Ted Noel, the property’s owner, told the Shasta Land Trust he’s pleased that the conservation agreement allows the property to continue to be used as a working wild rice farm while benefiting wildlife.

“The property is important for migrating waterfowl,” Noel said, “with our rice fields acting as a surrogate wetland for bird species migrating up in the spring, and down in the fall.”

Birds traveling along the Pacific Flyway use flooded rice fields as migratory habitat along the way. In the winter, those migrating birds include sandhill cranes, mallards, widgeons, gadwalls, and a variety of geese.

Paul Vienneau, Executive Director of the Shasta Land Trust, told Shasta Scout by phone this week that the Noel family approached his organization in hopes of having their family property conserved, in order to continue using it for agricultural purposes, while ensuring it won’t be developed in future. 

The Shasta Land Trust is a nonprofit organization dedicated to conserving the beauty, character and diversity of significant Northern California land. Since its founding in 1998, the Land Trust has completed almost thirty conservation agreements, allowing over 44,000 acres of Shasta County land to be preserved for environmental benefit. 

Similarly to all conservation easements, Vienneau explained, the land will continue to be privately owned by the Noel family. What’s changed is that the Shasta Land Trust has purchased development rights to the property, using California Department of Conservation funds. 

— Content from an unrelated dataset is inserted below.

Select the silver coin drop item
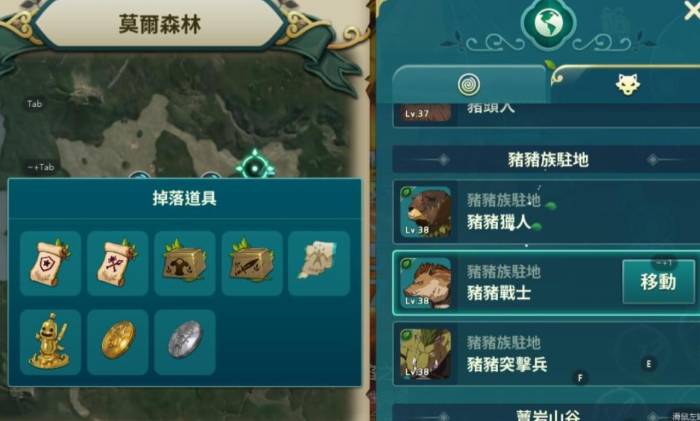pyautogui.click(x=185, y=342)
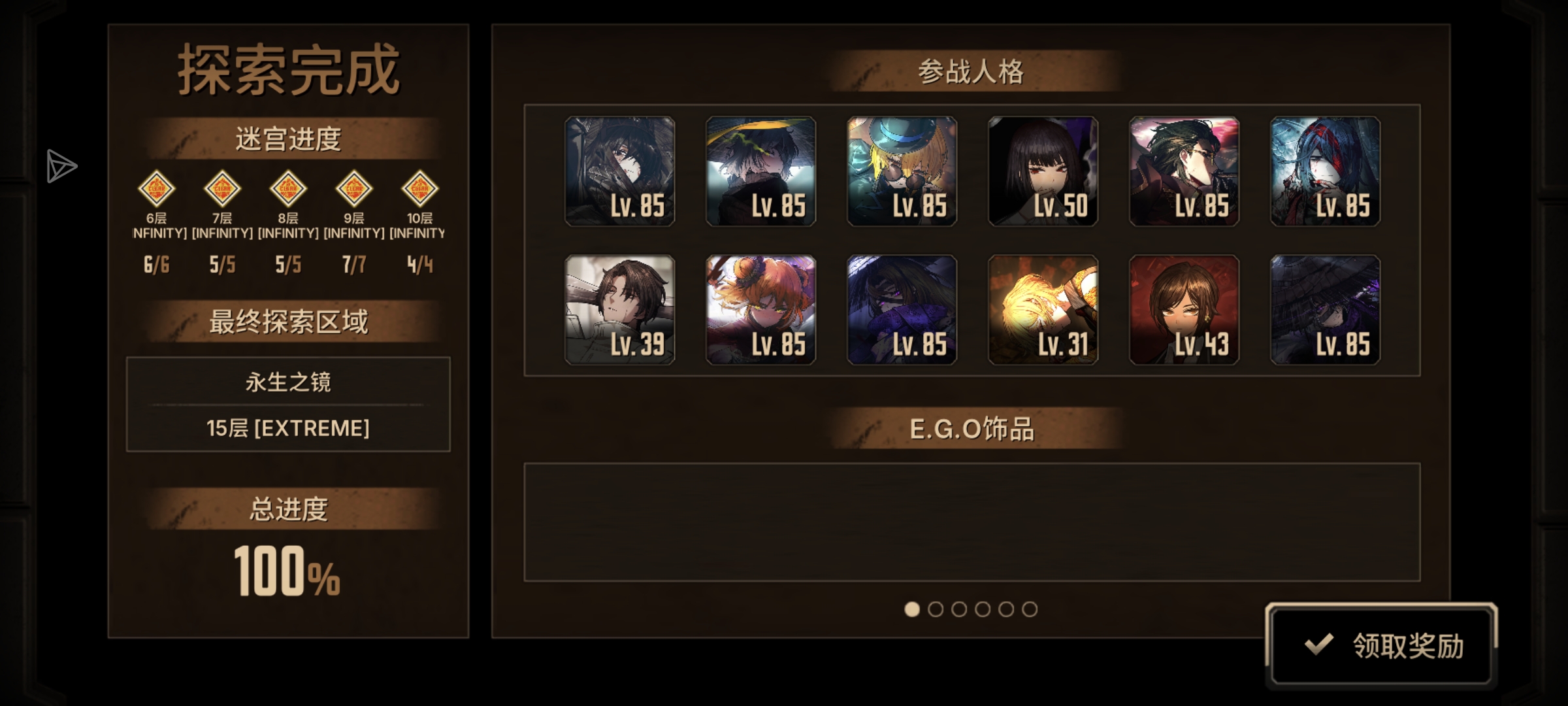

“If you pulled this project (on County documents),” Vienneau said, “you’d see the Shasta Land Trust listed on the title. Technically, we now hold an interest in this property. The landowner can continue to farm it, ranch it, live on it, sell it, lease it, or give it up as part of an inheritance. The only thing they can’t do is (use it) for commercial development.”

And neither can anyone else. Once in place, the conservation easement remains with the property regardless of who owns it, Viennneau said. 

The newly-conserved Noel Ranch property includes almost 10% of the shoreline along Shasta County’s Fall River. The property contains what is known as emergent wetland habitat which benefits over 160 species of birds. The property also falls within a designated Audubon Society Important Bird Area, providing critical habitat for birds migrating along the Pacific Coast Flyway, according to the Land Trust.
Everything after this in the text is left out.